Origins of Constitutional Conflict
The day after the January 20, 2009 inauguration of his first term President Clinton’s predecessor, Barack Obama, signed Executive Order 13491: “Ensuring Lawful Interrogations”, saying that prisoners “Shall in all circumstances be treated humanely and shall not be subjected to violence to life and person [including murder of all kinds, mutilation, cruel treatment and torture], nor to outrages upon personal dignity [including humiliating and degrading treatment].”[13] At the White House Press Conference marking his hundredth day in office as President on April 29, 2009, Obama explained, “I believe that waterboarding was torture and whatever rationales were used, it was a mistake.” Six years later, on April 13, 2015, Republican Congressman William Thornberry of Texas introduced into the United States House of Representatives a bill to turn President Obama’s Executive Order into law[14], House Resolution 1735: the National Defense Authorization Act for Fiscal Year 2016 [H.R. 1735: NDAA F.Y. 2016]. The bill passed the United States Senate on June 16, 2016[15] and passed the House of Representatives on November 5, 2015. President Obama signed the bill into law on November 25, 2015.
The wording of President Obama’s Executive Order closely mirrors that of Article 3 of the First, Second and Third Geneva Conventions as well as Part IV Section III Chapter I Article 75 and Part V Section II Article 85 of Protocol I and Part II Article 4 of Protocol II Additional to the Geneva Conventions, all of which prohibit “outrages upon personal dignity, in particular humiliating and degrading treatment”.[16]

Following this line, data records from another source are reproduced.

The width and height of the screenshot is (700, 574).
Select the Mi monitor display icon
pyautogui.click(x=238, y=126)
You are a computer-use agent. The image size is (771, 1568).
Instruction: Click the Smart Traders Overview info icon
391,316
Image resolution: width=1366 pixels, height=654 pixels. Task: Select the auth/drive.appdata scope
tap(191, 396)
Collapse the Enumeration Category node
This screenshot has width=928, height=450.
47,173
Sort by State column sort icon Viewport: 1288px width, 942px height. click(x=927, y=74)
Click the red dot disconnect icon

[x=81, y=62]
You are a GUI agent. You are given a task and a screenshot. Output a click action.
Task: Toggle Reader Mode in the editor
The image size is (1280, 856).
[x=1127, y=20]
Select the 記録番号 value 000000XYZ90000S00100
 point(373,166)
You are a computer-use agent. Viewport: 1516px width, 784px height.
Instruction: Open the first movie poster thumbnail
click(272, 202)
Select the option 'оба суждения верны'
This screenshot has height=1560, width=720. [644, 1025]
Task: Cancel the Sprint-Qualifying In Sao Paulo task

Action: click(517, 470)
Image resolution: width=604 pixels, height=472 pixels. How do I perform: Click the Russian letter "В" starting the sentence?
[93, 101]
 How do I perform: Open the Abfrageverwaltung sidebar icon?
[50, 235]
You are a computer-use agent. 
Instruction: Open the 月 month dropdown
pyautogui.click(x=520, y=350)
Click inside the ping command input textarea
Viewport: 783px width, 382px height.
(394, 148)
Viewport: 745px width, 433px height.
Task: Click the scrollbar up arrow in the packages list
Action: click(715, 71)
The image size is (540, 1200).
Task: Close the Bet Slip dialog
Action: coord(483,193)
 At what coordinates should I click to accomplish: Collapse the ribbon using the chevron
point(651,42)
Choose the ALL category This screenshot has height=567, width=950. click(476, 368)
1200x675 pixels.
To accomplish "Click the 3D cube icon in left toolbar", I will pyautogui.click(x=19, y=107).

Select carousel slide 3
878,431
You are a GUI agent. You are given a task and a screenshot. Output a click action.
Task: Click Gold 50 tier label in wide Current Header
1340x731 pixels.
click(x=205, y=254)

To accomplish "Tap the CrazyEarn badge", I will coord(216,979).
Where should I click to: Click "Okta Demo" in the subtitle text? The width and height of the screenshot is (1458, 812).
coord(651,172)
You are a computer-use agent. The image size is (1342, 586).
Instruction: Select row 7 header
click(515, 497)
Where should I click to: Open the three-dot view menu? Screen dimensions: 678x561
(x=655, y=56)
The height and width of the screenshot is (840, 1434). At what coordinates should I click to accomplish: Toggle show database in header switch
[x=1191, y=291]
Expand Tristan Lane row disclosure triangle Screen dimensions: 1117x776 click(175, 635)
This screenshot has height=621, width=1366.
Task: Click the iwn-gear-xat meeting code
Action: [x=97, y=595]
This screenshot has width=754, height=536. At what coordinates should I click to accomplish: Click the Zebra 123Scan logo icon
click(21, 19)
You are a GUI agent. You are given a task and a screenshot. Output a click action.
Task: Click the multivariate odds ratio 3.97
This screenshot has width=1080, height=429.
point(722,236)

Article II, Section 2, Clause 2 of the constitution of the United States of America enumerates the power of the President of the United States “to make treaties, provided two thirds of the Senators present concur”. The Geneva Conventions were signed by 33rd President of the United States Harry Truman’s Ambassador to Switzerland John Vincent on August 12, 1949 and ratified by the United States Senate by a unanimous vote of 77-0 on July 6, 1955. 34th President Dwight Eisenhower signed the Ratification on July 14, 1955.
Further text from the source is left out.